Exercise requirements
Among the records below, find the lines with the word "draw" and copy them.

----------

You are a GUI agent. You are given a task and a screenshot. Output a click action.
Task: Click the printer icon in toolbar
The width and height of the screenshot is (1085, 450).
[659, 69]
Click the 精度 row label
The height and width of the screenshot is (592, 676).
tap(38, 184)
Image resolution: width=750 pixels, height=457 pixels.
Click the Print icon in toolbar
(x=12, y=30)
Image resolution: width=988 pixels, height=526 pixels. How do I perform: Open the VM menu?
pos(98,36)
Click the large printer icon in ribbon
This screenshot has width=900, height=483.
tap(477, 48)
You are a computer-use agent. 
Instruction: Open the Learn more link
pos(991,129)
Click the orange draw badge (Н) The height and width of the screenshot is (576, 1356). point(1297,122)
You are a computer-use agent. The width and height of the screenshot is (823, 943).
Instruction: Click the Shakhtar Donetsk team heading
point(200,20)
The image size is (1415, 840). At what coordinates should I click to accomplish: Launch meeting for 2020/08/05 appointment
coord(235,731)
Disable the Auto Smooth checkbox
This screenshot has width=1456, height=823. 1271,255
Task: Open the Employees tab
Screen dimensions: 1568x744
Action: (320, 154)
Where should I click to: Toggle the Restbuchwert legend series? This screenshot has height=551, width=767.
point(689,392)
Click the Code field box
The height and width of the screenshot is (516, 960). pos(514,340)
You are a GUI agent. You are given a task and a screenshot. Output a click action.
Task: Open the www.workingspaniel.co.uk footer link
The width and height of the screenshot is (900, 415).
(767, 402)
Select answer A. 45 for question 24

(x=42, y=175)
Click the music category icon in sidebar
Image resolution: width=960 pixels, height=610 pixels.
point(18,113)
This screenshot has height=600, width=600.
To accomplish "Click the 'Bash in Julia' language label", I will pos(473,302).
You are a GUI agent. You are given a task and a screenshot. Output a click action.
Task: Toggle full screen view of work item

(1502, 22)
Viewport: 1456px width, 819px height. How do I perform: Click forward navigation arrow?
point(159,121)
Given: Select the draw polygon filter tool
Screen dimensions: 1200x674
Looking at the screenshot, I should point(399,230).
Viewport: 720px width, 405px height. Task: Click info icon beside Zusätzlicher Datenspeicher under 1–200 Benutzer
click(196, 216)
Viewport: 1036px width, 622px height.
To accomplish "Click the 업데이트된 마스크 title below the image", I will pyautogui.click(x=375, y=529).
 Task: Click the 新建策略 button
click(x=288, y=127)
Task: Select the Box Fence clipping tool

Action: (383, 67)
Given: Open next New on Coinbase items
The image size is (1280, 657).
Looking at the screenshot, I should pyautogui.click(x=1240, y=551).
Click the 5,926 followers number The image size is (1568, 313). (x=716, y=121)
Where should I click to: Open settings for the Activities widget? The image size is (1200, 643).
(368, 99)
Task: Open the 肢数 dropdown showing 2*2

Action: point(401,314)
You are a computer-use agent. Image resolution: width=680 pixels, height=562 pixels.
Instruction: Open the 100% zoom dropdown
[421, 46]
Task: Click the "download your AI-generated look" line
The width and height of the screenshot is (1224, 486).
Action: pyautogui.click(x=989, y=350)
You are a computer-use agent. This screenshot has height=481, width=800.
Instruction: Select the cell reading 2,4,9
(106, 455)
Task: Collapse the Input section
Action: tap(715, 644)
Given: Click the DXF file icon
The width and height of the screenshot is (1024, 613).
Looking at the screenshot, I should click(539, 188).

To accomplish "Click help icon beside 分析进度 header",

----------

Expected answer
Click the orange draw badge (Н) The height and width of the screenshot is (576, 1356). point(1297,122)
Given: Select the draw polygon filter tool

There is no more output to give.